Kubernetes v1.36 Sneak Peek: HPA Scale-to-Zero, In-Place Pod Resize, and Ephemeral Image Tokens

The Kubernetes project published its v1.36 sneak peek on March 30, targeting a release date of April 22, 2026. Thirty-six enhancements graduate in this cycle — a number that reflects the maturation of features that have been baking in alpha and beta for multiple releases. Three stand out as immediately impactful for production clusters.

HPA Scale-to-Zero Goes Default

Horizontal Pod Autoscaler scale-to-zero has been the most requested HPA feature since the controller shipped. v1.36 enables it by default. Workloads with an HPA configured can now scale down to zero replicas when idle and scale back up on incoming traffic.

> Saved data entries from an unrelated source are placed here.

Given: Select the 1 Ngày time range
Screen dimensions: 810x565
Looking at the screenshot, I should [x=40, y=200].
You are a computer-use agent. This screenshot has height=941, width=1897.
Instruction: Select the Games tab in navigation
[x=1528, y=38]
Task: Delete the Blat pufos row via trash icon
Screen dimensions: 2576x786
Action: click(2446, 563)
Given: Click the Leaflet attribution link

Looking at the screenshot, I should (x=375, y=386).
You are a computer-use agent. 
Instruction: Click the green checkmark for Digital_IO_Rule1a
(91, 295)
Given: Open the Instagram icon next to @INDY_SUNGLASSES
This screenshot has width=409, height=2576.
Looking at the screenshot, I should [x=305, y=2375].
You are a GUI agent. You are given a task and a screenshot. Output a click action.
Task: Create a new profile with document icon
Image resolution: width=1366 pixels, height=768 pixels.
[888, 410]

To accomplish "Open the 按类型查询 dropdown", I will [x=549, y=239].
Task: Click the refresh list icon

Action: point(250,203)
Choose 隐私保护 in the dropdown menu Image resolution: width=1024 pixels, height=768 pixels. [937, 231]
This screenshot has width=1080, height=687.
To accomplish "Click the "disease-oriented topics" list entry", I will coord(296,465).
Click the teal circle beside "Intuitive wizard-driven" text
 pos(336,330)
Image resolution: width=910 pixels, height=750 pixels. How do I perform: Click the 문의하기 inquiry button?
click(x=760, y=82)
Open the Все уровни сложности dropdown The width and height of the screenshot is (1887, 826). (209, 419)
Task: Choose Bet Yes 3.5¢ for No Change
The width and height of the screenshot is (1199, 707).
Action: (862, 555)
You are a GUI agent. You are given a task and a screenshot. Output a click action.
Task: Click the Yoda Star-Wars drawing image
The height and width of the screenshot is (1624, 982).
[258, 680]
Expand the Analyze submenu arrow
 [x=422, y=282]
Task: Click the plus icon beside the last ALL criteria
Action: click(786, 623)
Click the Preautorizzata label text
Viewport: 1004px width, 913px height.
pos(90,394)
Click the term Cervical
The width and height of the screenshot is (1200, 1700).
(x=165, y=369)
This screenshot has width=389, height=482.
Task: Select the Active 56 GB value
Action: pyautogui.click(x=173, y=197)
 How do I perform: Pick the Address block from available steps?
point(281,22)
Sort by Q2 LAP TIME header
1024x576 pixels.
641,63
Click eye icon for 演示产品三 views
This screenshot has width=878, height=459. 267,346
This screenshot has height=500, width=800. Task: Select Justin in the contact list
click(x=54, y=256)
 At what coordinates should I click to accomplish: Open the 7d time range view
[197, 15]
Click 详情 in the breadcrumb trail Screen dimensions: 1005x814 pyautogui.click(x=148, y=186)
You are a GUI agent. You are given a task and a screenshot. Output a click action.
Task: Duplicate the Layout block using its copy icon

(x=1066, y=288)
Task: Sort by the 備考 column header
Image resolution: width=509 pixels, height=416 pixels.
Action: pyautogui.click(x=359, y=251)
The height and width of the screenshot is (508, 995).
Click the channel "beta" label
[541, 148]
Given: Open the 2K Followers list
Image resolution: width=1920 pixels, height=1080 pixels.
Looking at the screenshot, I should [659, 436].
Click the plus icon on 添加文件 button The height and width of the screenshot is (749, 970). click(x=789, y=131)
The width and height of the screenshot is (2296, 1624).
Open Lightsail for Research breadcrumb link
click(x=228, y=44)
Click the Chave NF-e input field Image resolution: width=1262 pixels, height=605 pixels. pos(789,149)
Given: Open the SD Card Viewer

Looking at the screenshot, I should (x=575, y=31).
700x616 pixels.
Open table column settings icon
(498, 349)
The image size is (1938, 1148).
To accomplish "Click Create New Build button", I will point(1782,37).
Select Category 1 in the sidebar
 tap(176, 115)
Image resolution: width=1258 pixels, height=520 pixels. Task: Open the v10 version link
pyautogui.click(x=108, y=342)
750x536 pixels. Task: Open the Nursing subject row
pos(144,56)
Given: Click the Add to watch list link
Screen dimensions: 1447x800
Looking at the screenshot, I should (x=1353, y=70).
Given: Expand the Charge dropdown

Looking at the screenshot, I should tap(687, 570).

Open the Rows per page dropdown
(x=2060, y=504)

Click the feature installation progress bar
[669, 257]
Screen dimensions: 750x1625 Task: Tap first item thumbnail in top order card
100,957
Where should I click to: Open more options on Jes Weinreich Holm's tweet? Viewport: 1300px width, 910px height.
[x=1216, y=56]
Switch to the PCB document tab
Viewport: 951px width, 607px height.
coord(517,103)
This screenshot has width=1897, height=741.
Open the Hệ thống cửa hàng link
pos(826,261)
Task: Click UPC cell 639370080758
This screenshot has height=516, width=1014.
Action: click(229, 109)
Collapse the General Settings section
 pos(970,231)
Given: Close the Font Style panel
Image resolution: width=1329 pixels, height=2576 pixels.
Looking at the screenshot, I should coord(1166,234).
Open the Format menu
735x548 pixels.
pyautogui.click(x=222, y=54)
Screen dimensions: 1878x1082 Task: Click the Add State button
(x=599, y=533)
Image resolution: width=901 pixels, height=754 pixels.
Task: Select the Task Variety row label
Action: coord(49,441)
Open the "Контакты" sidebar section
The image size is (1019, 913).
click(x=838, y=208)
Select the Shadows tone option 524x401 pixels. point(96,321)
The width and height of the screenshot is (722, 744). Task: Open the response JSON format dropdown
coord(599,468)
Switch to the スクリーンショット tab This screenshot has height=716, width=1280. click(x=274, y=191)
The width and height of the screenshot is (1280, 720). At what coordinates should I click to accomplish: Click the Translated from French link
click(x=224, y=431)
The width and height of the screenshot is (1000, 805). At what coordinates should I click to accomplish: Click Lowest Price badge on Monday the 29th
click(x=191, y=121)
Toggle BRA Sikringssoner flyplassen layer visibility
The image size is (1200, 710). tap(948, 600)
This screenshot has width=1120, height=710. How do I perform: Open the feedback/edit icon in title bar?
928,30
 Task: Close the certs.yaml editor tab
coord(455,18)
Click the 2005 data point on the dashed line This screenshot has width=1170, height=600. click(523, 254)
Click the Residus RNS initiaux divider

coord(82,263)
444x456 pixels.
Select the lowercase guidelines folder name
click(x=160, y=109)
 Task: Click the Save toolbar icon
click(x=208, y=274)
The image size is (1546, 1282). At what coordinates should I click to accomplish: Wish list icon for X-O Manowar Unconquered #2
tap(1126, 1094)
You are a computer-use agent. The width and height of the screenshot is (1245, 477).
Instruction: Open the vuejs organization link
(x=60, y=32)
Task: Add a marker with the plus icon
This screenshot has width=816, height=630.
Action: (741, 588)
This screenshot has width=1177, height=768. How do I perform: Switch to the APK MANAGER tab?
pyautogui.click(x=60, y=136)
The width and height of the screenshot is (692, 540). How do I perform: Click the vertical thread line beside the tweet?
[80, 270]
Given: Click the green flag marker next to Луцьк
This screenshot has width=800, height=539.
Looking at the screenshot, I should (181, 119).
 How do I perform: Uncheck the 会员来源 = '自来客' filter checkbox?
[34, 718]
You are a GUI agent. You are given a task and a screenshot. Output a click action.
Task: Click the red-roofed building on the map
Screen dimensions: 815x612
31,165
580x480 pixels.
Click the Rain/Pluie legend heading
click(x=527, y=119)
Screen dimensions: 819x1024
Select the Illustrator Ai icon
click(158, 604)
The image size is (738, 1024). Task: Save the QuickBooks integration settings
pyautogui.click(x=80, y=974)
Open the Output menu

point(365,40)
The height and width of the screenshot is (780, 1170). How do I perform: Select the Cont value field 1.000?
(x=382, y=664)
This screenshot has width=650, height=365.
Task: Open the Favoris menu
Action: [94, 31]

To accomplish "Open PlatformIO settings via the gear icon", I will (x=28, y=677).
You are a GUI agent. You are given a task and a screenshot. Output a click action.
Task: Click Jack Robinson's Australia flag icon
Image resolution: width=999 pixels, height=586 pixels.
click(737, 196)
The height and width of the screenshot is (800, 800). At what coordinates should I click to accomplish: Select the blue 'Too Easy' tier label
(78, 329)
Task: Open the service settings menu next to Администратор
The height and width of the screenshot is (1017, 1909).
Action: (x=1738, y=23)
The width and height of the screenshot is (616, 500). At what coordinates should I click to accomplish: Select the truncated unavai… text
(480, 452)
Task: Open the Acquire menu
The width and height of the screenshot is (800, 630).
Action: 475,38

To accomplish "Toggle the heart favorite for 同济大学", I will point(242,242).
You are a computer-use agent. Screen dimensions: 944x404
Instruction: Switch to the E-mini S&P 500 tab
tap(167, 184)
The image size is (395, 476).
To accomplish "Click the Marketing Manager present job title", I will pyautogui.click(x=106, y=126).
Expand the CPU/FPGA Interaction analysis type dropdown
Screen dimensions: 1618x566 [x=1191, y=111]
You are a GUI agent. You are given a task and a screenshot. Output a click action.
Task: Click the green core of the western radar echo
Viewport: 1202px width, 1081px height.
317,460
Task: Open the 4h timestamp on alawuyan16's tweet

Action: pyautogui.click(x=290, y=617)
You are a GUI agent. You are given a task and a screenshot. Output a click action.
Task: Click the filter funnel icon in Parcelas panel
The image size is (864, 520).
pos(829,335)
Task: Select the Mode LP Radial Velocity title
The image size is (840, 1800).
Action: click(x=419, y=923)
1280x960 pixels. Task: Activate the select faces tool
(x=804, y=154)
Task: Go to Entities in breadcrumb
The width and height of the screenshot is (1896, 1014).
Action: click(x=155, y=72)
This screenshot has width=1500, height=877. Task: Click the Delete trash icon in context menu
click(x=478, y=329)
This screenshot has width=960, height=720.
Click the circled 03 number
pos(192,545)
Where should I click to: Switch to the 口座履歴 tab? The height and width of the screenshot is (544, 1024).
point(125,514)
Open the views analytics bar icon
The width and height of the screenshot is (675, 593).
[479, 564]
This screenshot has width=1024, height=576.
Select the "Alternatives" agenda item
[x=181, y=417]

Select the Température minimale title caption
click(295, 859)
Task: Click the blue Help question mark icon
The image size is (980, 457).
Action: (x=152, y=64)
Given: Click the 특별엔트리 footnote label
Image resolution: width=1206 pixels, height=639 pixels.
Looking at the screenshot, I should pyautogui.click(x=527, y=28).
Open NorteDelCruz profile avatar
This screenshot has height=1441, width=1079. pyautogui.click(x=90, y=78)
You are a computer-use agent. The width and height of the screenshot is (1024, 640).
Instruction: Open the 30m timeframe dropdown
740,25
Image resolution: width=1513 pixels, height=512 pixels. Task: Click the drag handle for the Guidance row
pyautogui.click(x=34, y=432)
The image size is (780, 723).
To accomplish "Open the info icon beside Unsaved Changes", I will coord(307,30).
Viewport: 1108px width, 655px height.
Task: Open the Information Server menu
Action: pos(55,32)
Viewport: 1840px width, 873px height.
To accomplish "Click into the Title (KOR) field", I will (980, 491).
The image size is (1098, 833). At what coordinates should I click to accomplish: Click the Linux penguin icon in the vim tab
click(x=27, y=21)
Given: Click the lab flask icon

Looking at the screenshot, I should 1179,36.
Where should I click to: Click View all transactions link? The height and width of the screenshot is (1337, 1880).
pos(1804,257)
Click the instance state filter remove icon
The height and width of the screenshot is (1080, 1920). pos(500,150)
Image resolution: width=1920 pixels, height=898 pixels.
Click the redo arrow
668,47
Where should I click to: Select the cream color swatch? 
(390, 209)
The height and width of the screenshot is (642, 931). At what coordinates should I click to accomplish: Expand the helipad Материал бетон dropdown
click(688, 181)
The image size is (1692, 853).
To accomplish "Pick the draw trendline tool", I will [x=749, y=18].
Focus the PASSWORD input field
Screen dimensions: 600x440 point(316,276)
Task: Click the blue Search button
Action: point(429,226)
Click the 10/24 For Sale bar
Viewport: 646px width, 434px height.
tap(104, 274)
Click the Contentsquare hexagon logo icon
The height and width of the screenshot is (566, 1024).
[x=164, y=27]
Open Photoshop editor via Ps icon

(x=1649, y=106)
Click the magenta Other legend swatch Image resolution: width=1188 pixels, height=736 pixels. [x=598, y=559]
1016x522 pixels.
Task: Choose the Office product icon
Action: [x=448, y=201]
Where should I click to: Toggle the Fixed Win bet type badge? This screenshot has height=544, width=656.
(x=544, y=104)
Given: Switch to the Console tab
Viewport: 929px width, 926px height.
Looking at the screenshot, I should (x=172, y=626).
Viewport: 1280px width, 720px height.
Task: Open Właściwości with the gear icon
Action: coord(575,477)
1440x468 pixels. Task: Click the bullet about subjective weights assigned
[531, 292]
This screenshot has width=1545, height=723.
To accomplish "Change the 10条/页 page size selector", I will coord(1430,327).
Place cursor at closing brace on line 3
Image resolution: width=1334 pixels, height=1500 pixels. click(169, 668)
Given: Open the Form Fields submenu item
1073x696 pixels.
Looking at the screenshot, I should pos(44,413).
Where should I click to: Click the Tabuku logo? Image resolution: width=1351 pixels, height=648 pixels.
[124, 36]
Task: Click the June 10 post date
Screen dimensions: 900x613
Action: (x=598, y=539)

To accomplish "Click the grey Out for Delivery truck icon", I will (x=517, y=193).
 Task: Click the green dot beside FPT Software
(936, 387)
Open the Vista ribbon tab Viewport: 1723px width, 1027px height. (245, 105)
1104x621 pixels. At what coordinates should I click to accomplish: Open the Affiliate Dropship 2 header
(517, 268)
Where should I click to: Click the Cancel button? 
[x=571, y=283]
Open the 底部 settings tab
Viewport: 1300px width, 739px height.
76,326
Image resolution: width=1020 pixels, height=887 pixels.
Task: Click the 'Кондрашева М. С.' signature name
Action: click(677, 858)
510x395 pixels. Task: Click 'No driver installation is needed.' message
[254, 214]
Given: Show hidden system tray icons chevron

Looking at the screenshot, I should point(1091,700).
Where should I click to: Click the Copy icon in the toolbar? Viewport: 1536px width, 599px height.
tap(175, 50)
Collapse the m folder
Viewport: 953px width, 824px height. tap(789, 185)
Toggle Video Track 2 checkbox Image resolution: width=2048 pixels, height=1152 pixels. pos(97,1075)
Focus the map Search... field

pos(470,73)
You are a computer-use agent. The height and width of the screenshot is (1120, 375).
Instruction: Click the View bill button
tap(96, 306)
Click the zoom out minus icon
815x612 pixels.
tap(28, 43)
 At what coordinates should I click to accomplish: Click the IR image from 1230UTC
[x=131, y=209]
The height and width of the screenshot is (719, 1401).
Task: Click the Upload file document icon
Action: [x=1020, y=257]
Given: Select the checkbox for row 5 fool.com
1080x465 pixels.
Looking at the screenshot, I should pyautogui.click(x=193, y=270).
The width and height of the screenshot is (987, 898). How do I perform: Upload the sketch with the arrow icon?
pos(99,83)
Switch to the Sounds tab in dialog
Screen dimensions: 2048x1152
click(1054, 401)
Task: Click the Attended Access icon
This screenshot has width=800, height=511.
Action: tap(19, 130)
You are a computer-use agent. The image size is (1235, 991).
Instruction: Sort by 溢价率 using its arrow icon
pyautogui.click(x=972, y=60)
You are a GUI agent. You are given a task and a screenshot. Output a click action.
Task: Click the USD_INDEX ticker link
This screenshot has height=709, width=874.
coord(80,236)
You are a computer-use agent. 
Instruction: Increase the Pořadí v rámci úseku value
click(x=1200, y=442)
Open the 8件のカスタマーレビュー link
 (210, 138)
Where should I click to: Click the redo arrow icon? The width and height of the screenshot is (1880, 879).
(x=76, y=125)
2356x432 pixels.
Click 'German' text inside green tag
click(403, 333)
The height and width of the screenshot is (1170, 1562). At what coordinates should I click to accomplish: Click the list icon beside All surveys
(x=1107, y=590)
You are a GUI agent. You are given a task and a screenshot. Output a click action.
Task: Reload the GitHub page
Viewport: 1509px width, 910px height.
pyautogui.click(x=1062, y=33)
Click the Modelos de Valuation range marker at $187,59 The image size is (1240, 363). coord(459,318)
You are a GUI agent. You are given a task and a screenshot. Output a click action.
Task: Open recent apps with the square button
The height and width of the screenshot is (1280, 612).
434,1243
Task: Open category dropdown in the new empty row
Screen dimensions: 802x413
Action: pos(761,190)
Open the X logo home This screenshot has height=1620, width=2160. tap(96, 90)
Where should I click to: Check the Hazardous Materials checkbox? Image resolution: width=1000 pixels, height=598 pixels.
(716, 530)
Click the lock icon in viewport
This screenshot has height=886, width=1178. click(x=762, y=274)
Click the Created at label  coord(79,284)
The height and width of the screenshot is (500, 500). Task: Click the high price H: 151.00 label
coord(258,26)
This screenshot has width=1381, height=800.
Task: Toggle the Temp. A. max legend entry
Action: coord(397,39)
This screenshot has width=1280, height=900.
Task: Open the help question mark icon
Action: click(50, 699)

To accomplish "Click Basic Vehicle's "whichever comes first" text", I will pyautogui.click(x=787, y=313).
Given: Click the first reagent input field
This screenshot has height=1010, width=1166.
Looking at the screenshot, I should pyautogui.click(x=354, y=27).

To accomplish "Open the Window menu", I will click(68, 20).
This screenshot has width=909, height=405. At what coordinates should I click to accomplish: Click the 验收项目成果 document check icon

The practical implication: serverless-style economics on standard Kubernetes without a separate operator. Batch jobs, webhook processors, event-driven consumers, and dev-environment deployments can now sit at zero cost between bursts without maintaining a dedicated warm pool.

The feature requires a traffic-generating trigger to wake the deployment — typically an external event source like KEDA or a custom metrics adapter. The HPA itself handles the scaling; you configure the metrics, HPA does the rest.

In-Place Pod Resize Extended to Pod Level

In-place pod resize — the ability to change CPU and memory limits on a running pod without killing and recreating it — moves to the pod level in v1.36. Previously the feature operated at the container level within a pod. This matters because multi-container pods with shared resource pools can now be resized with a single operation rather than per-container patches.

For database workloads, sidecar-heavy service meshes, and anything that treats pod restarts as costly (slow startup, pre-warming, cache invalidation), this reduces operational friction significantly. Memory-intensive workloads that need to scale vertically under load without downtime are the clearest beneficiaries.

Ephemeral Service Account Tokens for Image Pulls

Static image pull secrets have been a security antipattern for years: long-lived credentials stored in Kubernetes Secrets, reused across namespaces, often with broader registry permissions than any individual workload needs. v1.36 introduces ephemeral short-lived Service Account tokens for image pulls, replacing static secrets entirely for supported registries.

The tokens are scoped to the workload, expire after a configurable short window, and rotate automatically. The practical result: a compromised node no longer gives an attacker reusable registry credentials that persist after the incident is resolved.

This requires registry-side support for token exchange (OIDC or Workload Identity Federation). AWS ECR, GCP Artifact Registry, and Azure ACR all support compatible flows. Self-hosted Harbor and Quay support it with additional configuration.

Other Notable Enhancements

CSI volume attachment limits in Cluster Autoscaler: The autoscaler now respects per-node CSI volume attachment maximums when selecting nodes for pending pods. Previously, autoscaler could select a node type that couldn’t actually attach the required volumes, causing pods to remain pending despite autoscaling. This eliminates an entire class of confusing “why isn’t my pod scheduling” incidents.

Improved Linux/Windows mixed-node support: Scheduling constraints for mixed OS node pools become more ergonomic, reducing the boilerplate node selector and toleration configurations required for Windows workloads.

Structured auth config v2: The structured authentication configuration API (alpha since v1.30) graduates to beta, providing a declarative alternative to kubeapiserver flags for configuring OIDC authenticators.

Release Timeline

• Code freeze: April 9
• RC.1: April 14
• GA release: April 22

The full changelog and beta/alpha feature list is available at kubernetes.io/releases. If you’re running a managed Kubernetes service, expect your cloud provider to offer v1.36 within 4–8 weeks of GA depending on their qualification cycle.